Hier soir, la France s’est une nouvelle fois retrouvée face à l’Espagne, seulement un mois après la demi-finale de l’Euro perdue par les Bleus, pour tenter d’arracher la médaille d’or olympique. Hélas en vain. Mais une autre équipe, où se trouvaient trois joueurs lensois, a déjà réussi cet exploit. C’était il y a quarante ans.
Les protagonistes
Nous sommes en 1984. Big Brother et la police de la pensée sont restés fictifs. La grève des mineurs a éclaté dans la Grande-Bretagne de Margaret Thatcher. Le lecteur CD existe depuis deux ans seulement, on écoute plutôt des 45 tours. Les gens se trémoussent et s’égosillent sur « Thriller », « Still Loving You » et « Wake Me Up Before You Go-Go ». La France vient de remporter l’Euro à domicile et s’apprête à participer aux JO de Los Angeles. Parmi eux, trois joueurs du Racing Club de Lens.
Didier Sénac est certes le dernier Lensois en date appelé en équipe de France, mais le premier des trois à avoir rejoint l’effectif sang et or. Ce défenseur central y effectue sa formation dès 1977.
Son père, Guy Sénac, a lui aussi joué à Lens dans les années 60 comme défenseur, et a été appelé deux fois en sélection.
Bien inspiré, Didier se met très vite à marcher dans ses pas. C’est ainsi qu’à dix-neuf ans seulement, il foule pour la première fois la pelouse avec le maillot lensois sur ses épaules, pour le dernier match officiel de la D1 1977-78. Il restera en tout dix ans au sein de la défense artésienne, avec à ses côtés Hervé Flak ou encore Daniel Leclercq à ses débuts, et à la fin Jean-Guy Wallemme et Éric Sikora, avant un départ vers Bordeaux.
En février 1981, Daniel Xuereb est encore un joueur lyonnais lorsque Michel Hidalgo l’appelle en Équipe de France, deux saisons et demie après ses débuts en pro. Mais plus pour longtemps. L’été suivant, cet attaquant de pointe rusé rejoint le Racing Club de Lens pour former une attaque qui restera dans les mémoires, avec le Polonais Roman Ogaza et un certain François Brisson, ailier qui débarque à Lens en même temps que lui.

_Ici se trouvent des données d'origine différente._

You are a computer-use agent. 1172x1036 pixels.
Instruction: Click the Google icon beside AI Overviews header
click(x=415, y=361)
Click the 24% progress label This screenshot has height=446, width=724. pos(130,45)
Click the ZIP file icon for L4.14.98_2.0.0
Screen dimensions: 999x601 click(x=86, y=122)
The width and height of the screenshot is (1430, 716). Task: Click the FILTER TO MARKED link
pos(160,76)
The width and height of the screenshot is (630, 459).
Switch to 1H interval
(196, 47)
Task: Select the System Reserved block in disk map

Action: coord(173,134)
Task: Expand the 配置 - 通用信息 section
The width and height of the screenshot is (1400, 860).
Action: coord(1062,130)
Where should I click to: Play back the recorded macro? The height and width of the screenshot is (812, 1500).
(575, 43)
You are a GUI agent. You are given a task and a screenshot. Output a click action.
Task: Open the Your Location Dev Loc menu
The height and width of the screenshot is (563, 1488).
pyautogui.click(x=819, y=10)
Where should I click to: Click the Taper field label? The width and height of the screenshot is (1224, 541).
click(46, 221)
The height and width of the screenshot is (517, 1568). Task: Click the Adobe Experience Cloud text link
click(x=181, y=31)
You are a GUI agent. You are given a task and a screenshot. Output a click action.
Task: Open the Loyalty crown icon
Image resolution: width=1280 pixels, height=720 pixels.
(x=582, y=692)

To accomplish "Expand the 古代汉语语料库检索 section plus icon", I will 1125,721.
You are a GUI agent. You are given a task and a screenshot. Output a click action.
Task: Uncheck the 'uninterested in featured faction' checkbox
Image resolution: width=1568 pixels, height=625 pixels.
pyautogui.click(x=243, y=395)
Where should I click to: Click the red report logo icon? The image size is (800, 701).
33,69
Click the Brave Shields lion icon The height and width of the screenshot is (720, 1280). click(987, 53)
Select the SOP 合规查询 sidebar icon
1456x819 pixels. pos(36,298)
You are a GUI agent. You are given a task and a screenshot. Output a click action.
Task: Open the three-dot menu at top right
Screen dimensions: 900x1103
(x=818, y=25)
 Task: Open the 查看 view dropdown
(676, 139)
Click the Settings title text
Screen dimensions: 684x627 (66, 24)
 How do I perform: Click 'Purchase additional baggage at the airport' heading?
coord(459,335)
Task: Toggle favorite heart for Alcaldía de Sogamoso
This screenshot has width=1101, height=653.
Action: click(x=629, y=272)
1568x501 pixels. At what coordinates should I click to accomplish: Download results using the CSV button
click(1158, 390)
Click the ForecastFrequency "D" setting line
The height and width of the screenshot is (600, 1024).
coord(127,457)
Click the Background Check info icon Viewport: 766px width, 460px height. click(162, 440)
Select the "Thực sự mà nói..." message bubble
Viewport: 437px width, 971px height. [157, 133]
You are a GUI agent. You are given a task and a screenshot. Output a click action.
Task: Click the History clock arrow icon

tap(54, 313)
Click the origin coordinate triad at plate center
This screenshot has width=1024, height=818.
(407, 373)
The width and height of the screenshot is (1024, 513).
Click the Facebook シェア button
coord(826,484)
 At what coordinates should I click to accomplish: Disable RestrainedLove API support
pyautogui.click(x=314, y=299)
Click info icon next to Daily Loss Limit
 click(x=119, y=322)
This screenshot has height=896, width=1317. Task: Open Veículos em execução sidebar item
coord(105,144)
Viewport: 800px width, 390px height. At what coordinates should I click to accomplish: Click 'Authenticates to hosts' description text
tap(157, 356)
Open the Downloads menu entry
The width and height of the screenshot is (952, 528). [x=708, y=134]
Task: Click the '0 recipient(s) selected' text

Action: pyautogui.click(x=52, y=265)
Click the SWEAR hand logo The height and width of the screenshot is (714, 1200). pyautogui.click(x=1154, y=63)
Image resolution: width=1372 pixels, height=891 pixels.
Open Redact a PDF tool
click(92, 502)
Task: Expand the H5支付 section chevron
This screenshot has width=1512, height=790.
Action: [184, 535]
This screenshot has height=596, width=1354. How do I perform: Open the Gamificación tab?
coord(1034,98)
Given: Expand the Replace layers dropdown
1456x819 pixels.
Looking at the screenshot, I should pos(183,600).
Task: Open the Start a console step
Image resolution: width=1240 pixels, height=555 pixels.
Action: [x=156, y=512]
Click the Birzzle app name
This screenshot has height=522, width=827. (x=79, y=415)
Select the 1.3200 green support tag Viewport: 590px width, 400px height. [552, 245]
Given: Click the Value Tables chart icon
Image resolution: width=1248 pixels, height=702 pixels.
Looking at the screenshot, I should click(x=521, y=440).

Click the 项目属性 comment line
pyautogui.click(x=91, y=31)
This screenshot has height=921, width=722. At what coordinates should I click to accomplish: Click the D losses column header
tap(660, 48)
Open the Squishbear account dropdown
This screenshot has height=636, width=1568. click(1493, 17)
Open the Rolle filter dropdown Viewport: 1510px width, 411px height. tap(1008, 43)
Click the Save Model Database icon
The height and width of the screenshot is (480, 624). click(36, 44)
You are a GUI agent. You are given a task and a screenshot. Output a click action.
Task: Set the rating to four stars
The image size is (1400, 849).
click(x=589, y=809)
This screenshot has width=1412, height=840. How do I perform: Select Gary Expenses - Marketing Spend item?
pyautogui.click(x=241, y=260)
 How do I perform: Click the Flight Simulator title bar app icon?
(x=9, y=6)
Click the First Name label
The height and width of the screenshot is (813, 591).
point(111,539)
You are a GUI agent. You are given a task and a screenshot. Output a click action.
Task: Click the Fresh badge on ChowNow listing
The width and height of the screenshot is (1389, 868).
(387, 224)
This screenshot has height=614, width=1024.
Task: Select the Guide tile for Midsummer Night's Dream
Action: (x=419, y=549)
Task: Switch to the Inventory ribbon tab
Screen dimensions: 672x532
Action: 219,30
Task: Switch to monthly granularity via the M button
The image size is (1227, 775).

Brisson, formé au Paris Saint-Germain, est déjà un habitué du maillot des Bleus depuis six ans. Pour Didier Sénac, à l’inverse, la porte tarde à s’ouvrir. C’est finalement lors des Jeux olympiques de 1984 qu’il est lui aussi appelé à représenter son pays pour la première fois. Nous y voilà, nos trois mousquetaires sont réunis : Brisson, Sénac, Xuereb. Aux côtés de vieux briscards comme Albert Rust ou Guy Lacombe, et de jeunes talents comme José Touré ou William Ayache.
L’épopée
Les Bleus se sont qualifiés pour les Jeux en l’emportant face à l’Espagne et la Belgique en éliminatoires, puis l’Allemagne de l’Ouest en barrages. Mais étonnamment, malgré un groupe abordable sur le papier, les matchs de poule se révèlent être une marche autrement plus difficile à franchir. Après un match nul 2-2 face au Qatar et une courte victoire 2-1 contre la Norvège, où Brisson inscrit un doublé, c’est Daniel Xuereb qui leur évite l’élimination en égalisant juste après l’heure de jeu face au Chili (1-1).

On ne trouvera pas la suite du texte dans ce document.